I'll have to look that up on the map. I am in Oxford.....between Binghamton and Oneonta. Follow Route 12 out of Binghamton and there is Oxford. Course I am not IN Oxford, we are in the state forest 6 miles away.

katlupe


----------



## roadless (Sep 9, 2006)

To keep me motivated I am going to post my workouts. This morning I walked very briskly for 30 minutes , then did one set of a lower body workout . I am also walking up the stairs like a toddler, putting each foot on the same step .....yikes I am so out of shape. 
I hope I can keep this up since I am going back to work tomorrow after the long Christmas vacation. Maybe I can get up earlier to exercise before I go to work . When I get home from work is a tough time for me. I am at a physical low point and am hungry. I need to make sure I have healthy choices handy , like a ready made salad or a fruit smoothie. Well enough about me, what are you folks doing to reach your goals?


----------



## chris30523 (Jun 11, 2005)

I've got 20 lbs to loose .Started on the Atkins diet plan on the 1st. I do better on low carb but I am having trouble with this first week. I also am hypothyroid so it is really hard to loose weight. I am having blood sugar problems today. If I can get the fat burning I should be able to get through it in the next couple of days .If not I will have to re-group and try another tack. Good luck to everybody


----------



## okgoatgal2 (May 28, 2002)

this is the year to lose that 30 lbs i've been talking about losing for the last 11 yrs.  i'm just watching my foods, trying to eat veggies and protein, and drinking more water. i'm also increasing my exercise back to what it needs to be! i've been lazy!


----------



## Country Lady (Oct 2, 2003)

I joined Weight Watchers Online today. This has worked for me in the past. Tomorrow night is the first show in the new season of The Biggest Loser. I love that show. I'm not even dreaming of loosing what they loose on there, but since I'm starting at the same time, I going to keep up with my weight loss along with them. I'm hoping that will motivate me. Reckon?


----------



## Kim_NC (Sep 5, 2007)

My SIL does Weight Watchers ....has done really well with it. She's in her mid-50s and is at her college (slim) weight. SHe's maintained that weight for well over a year now.

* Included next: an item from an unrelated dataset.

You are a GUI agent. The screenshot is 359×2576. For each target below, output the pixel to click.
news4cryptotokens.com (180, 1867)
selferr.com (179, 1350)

Hope it works for you, Country Lady. Clever idea to follow along with the Biggest Loser folks.


----------



## PamB (Jan 15, 2008)

I have been trying to get back at it, I had lost a few pounds last fall, but fell off the wagon. I will try to get back on my treadmill and walk outdoors, weather permitting. and make sure I do that before I log on to the computer. 
Pam


----------



## katlupe (Nov 15, 2004)

Here is a site that I found yesterday that might help you all: http://www.fitday.com. It's free to sign up and use. You put your present weight and goal weight and date you want to attain your goal in. Then you can put your foods eaten in and it'll tell you all the nutritional values of all, such as carbs, calories, fats, etc. Then you can put your activities in for the day and it'll show you how many calories you burn with each activity. That took me awhile! 

I am thinking of putting my husband in there just to see how many calories he does take in and how many he burns! He does not need to lose any weight.......he works it off. 

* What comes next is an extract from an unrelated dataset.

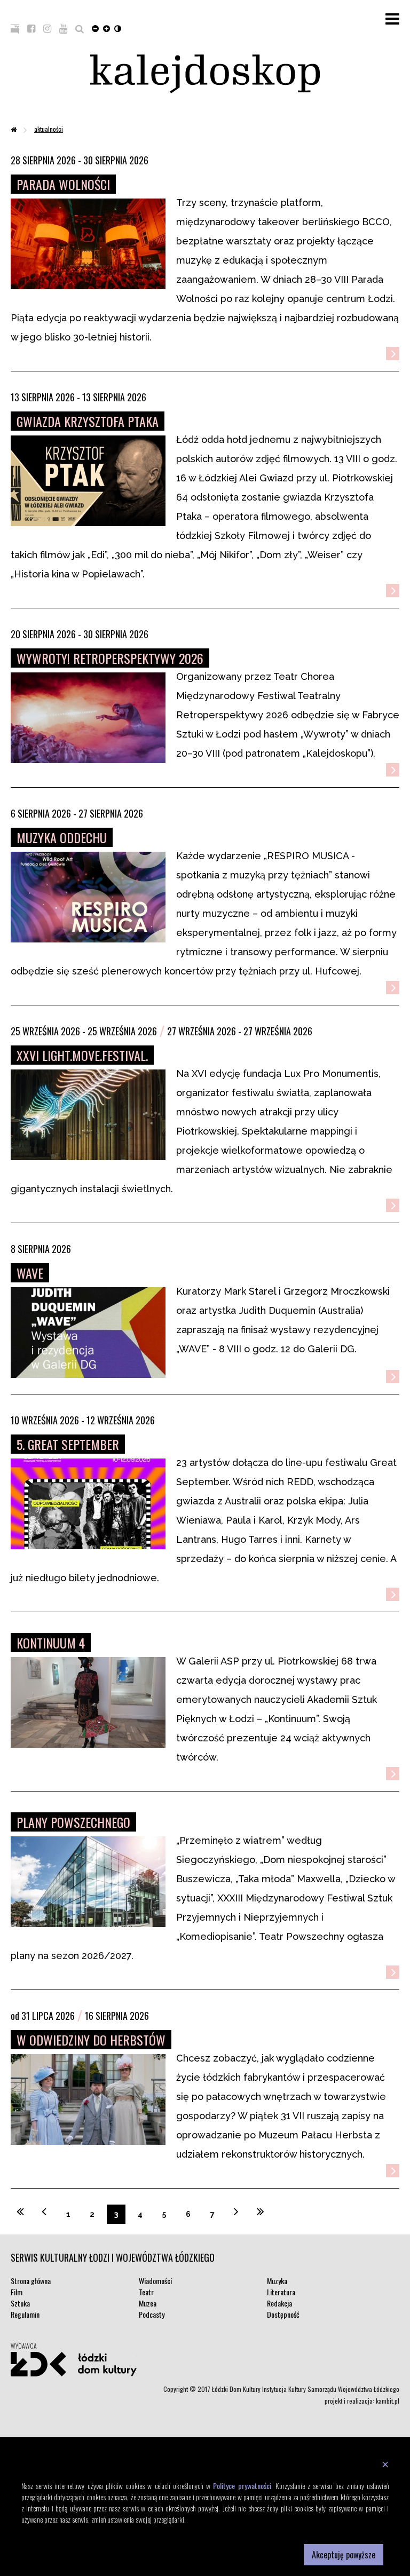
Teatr (146, 2291)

It also has a journal but I haven't gotten to that yet. Just those two things maybe all I will use. I just love those pie graphs! So I can check it daily and when I weight myself every Wednesday just record my weight in there. 

It helps to see progress.....even if it's just a little bit.

katlupe


----------



## katlupe (Nov 15, 2004)

Well today is my offical weigh in day and I have lost 5 more lbs. I can hardly believe it (was always a "slow loser" according to Weight Watchers). I sure wish I had read this book years ago. Everything Dr. Atkins says in his book has been right on with me. Now I can add 5 more carbs to my 20 that I have been eating for these two weeks. 

Hope everyone else is doing good today. Just take it one day at a time. 

katlupe


----------



## roadless (Sep 9, 2006)

Wow, katlupe congratulations! I'm happy you have found what works for you!!

I am sticking with my work out plan. Walking at least 30 minutes each day and alternating upper and lower body with free weights. My eating has also been reasonable. I will weigh in tomorrow, but no matter what is on the scale I feel good about getting off my butt!


----------



## DC_Hound (Jan 15, 2008)

Good for you katlupe!!! Great job!!!! I am totally committed to Atkins for life. It is the only thing that works for me.


----------



## katlupe (Nov 15, 2004)

That's what's so great about Atkins.......it really works. Yesterday, I had to make a pumpkin dessert for my FIL's birthday and I was not tempted by it one bit. Didn't even taste it while I made it. Let DH taste it to see if the spices were right.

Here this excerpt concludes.